A Netflix decidiu afastar Fied e mais outros dois funcionários que tentaram comparecer a uma reunião de executivos para a qual não foram convidados. Além da suspensão, outro funcionário trans se demitiu. O motivo seria o gerenciamento da Netflix sobre situação de Fied e o lançamento do especial de Chappelle.

Ao The Verge, o serviço de streaming alegou que eram absurdas as alegações de que a engenheira trans teria sido afastada por seu tweet. “É absolutamente falso que nós tenhamos suspendido qualquer funcionário que tenha tuitado sobre o show [The Closer]” disse um porta-voz. “Nossos empregados são encorajados a abertamente se manifestarem contrários, e nós apoiamos o seu direito de fazê-lo”.

Ted Sarandos, CEO da Netflix, defende especial

O especial de Dave Chappelle causou uma crise interna dentro da Netflix.
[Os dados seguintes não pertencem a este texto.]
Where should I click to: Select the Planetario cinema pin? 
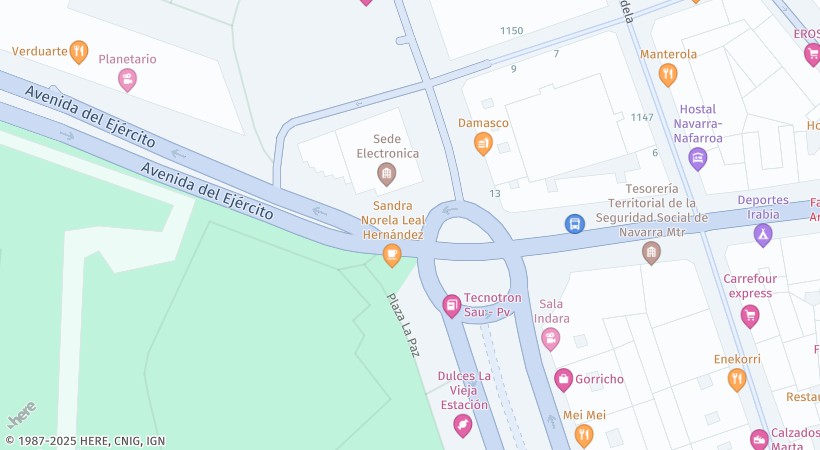[127, 80]
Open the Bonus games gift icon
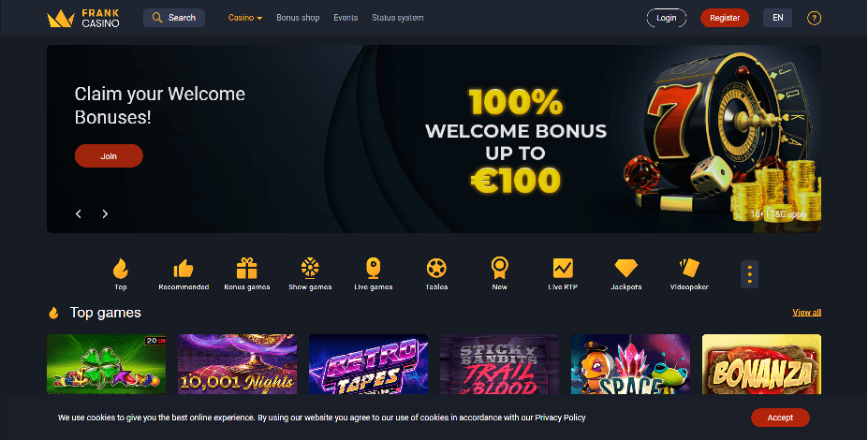 [x=247, y=269]

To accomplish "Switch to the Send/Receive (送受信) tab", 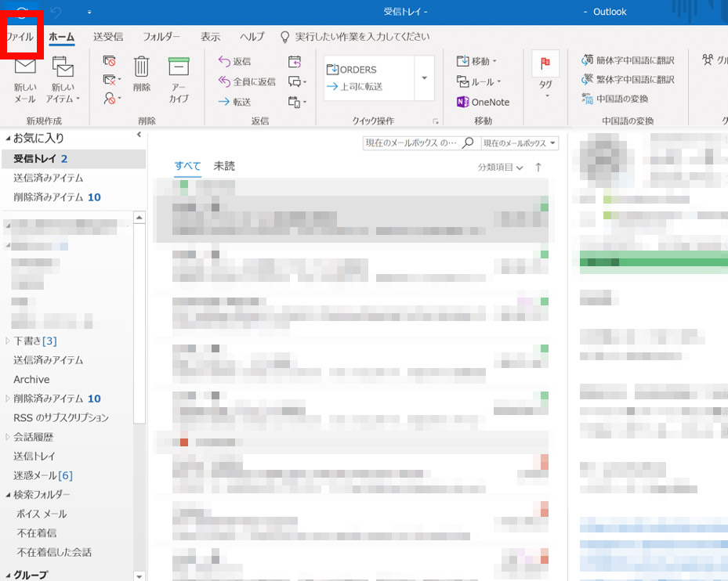I will (107, 37).
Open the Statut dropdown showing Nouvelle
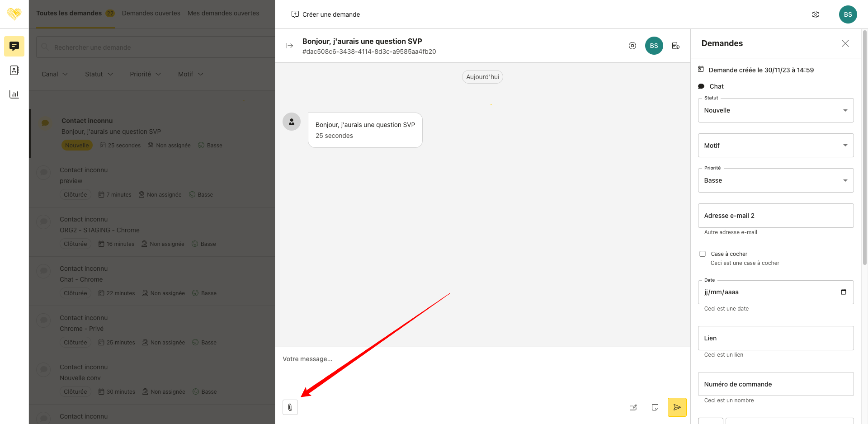The height and width of the screenshot is (424, 868). click(x=775, y=110)
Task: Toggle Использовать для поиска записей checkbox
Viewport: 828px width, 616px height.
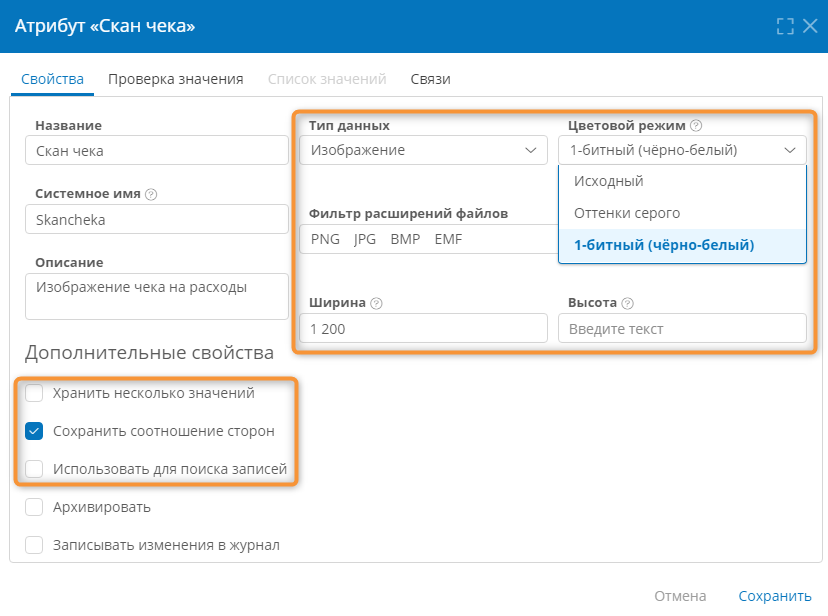Action: [x=35, y=468]
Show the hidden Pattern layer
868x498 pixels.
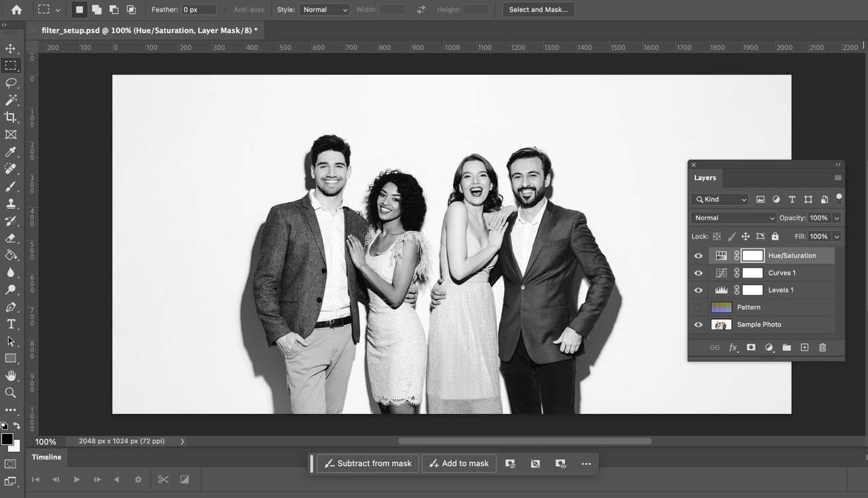coord(698,308)
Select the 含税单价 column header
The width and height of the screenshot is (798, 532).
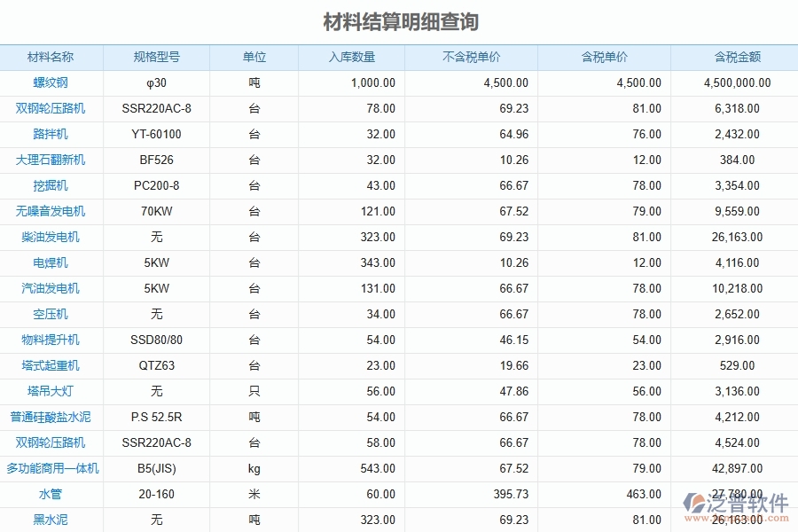603,57
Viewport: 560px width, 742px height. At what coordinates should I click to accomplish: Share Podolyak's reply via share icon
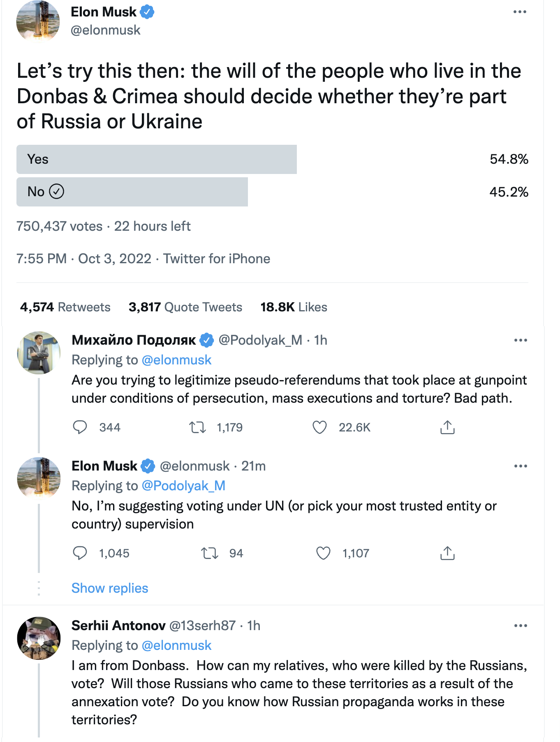point(447,427)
Logo depois do lançamento do programa, alguns funcionários começaram a questionar se houve participação de transexuais para levar o stand-up ao ar, assim como a linha traçada pela Netflix para distinguir entre comentários transfóbicos e comédia.

Em um documento de perguntas e respostas, uma pessoa que trabalha naa Netflix diz que o estúdio está “fornecendo, repetidamente, a plataforma para conteúdo que é tóxico para a comunidade trans”. Diz, em continuação, a nota:

“Essas decisões tem um impacto material em nossos negócios, como nossos atuais empregados e talentos se recusando a trabalhar conosco. Qual é nosso plano e como vamos consertar essa situação especificamente?”

No dia 8 de outubro, última sexta-feira, o CEO da Netflix, Ted Sarandos, respondeu a essa pergunta em um e-mail interno que foi obtido pelo The Verge.

Na carta aos funcionários, Sarandos diz que lamenta o fato de que colegas da Netflix tenham sido ofendidos pelo especial de Dave Chappelle. Contudo, o presidente do streaming não deve derrubar The Closer do catálogo. “Estamos cientes que alguns de nossos empregados podem tentar receber a ajuda de terceiros nos próximos dias para tentar tirar o show do ar, algo que nós não faremos”, afirmou o executivo.

Ted Sarandos, CEO da Netflix, defendeu especial de Chappelle após acusações de transfobia (Imagem: Daniel Benavides/ Flickr)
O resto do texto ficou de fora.